Word as Image

On View: August 11, 2023 - February 5, 2024
Release Date: May 5, 2023

Pasadena, CA—The Norton Simon Museum presents Word as Image, an exhibition showcasing 20th-century artists who experimented with letters, words and symbols as visual motifs. Culled from the Museum’s collection, the objects on view offer humorous and thought-provoking encounters between pictorial and linguistic modes of expression. Artists whose work is in the exhibition include Pablo Picasso, Liubov Popova, John Cage, Andy Warhol and others.

At the beginning of the 20th century, words appeared as elements in avant-garde compositions, where they were used to break down distinctions between art and daily life. In Picasso’s Still Life with Bottle of Marc (1911), splintered lines and shapes reinvent the genre of trompe l’oeil still-life. Only the legible letters “E,” “vie” and “Marc” prompt the viewer to perceive the central object, a bottle of brandy, and recognize the composition as a café scene. In Liubov Popova’s Cubo-Futurist painting The Traveler (1915), snippets of Russian words like журналы (zhurnaly), meaning journals, and II кл, meaning second class, evoke a train’s physical environment. Partial bits of text parallel the fragmented appearance of Cubist and Futurist abstraction while capturing the dynamism of early 20th-century modernity.

- **Tasks to perform**
- a) In the Word as Image announcement, which legible letters in Picasso's Still Life with Bottle of Marc lead the viewer to perceive the central object?
- b) Extend the Word as Image announcement with a further paragraph that picks up after its final sentence.

- **Collected data**
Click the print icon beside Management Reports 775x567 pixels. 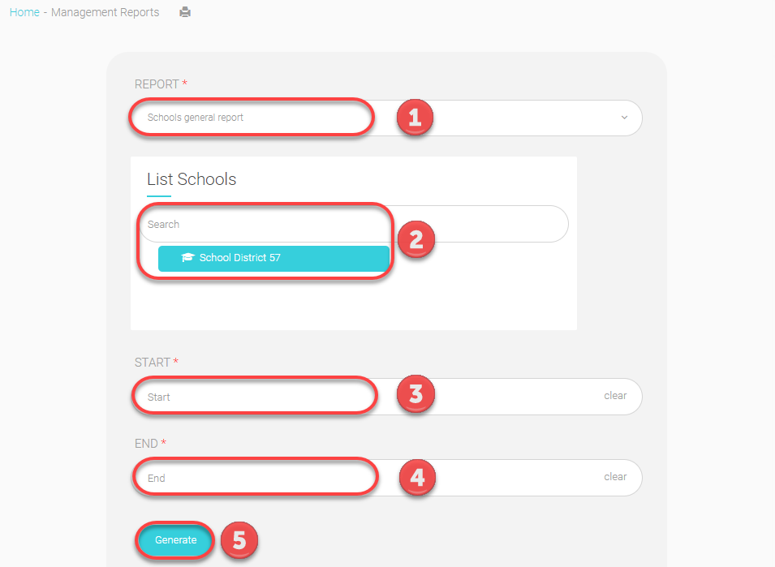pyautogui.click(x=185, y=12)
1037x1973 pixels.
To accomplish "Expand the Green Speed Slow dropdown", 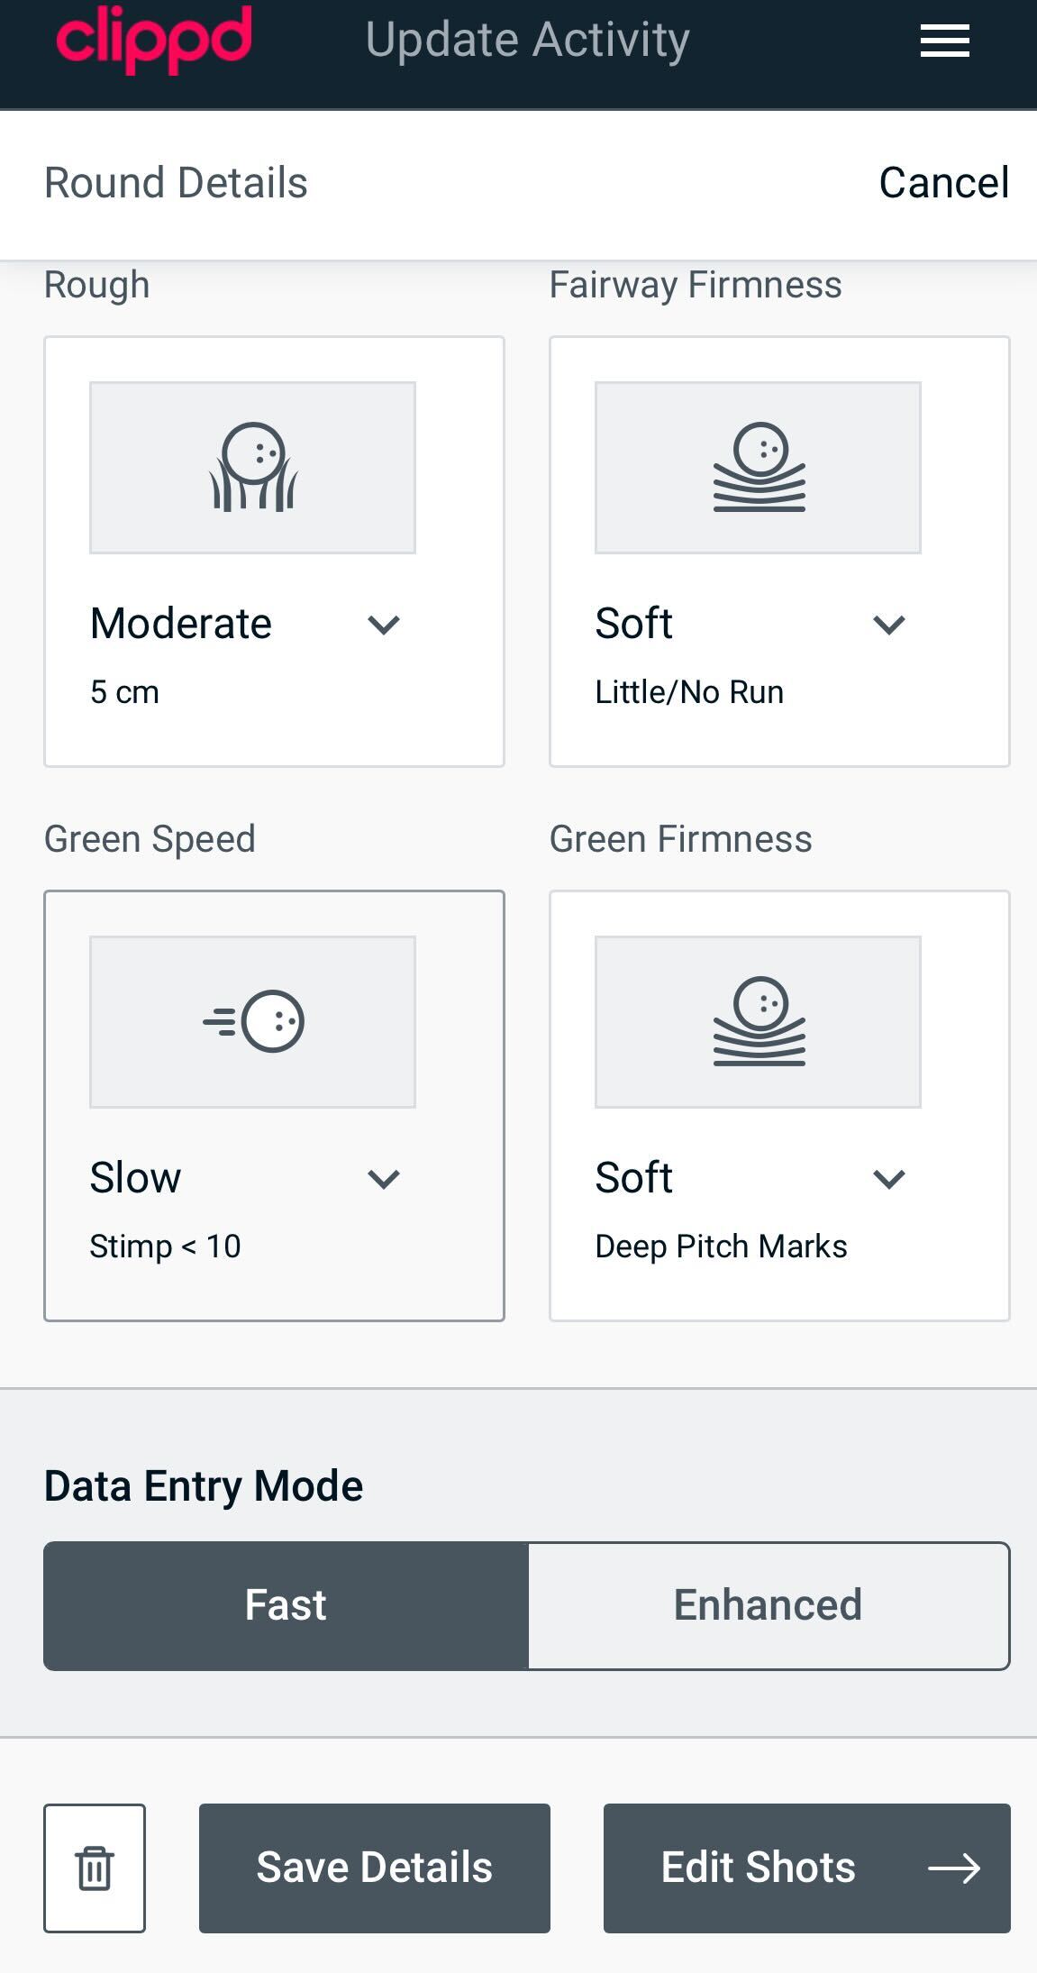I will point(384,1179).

- **Task-by-task results**
- a) "E," "vie" and "Marc."

- b)
As the century progressed, Pop and Conceptual artists responded critically to their social and cultural climates by inventing visual forms, sometimes co-opting contemporary cityscapes full of billboards and graffiti-covered walls. Claes Oldenburg and Ed Ruscha evoked Los Angeles through prints of monumental architectural letters, as both considered the city’s signage part of its essential identity. Similarly, Warhol’s iconic Campbell’s Soup series (the Museum’s edition is dated 1968) appropriates the visual language of mass production and typographic design to blur the distinction between fine art and advertisement. Language also serves as an inside joke for many works in the exhibition, like Robert Heinecken’s photogram Recto/Verso, 1/5 (1988), which offers a critique of fashion magazines and beauty standards. Here a single legible headline, “A Neutral Presence,” ironically accompanies a distorted image of reversed text and superimposed women’s bodies, thereby interrupting the passive consumption of mass media.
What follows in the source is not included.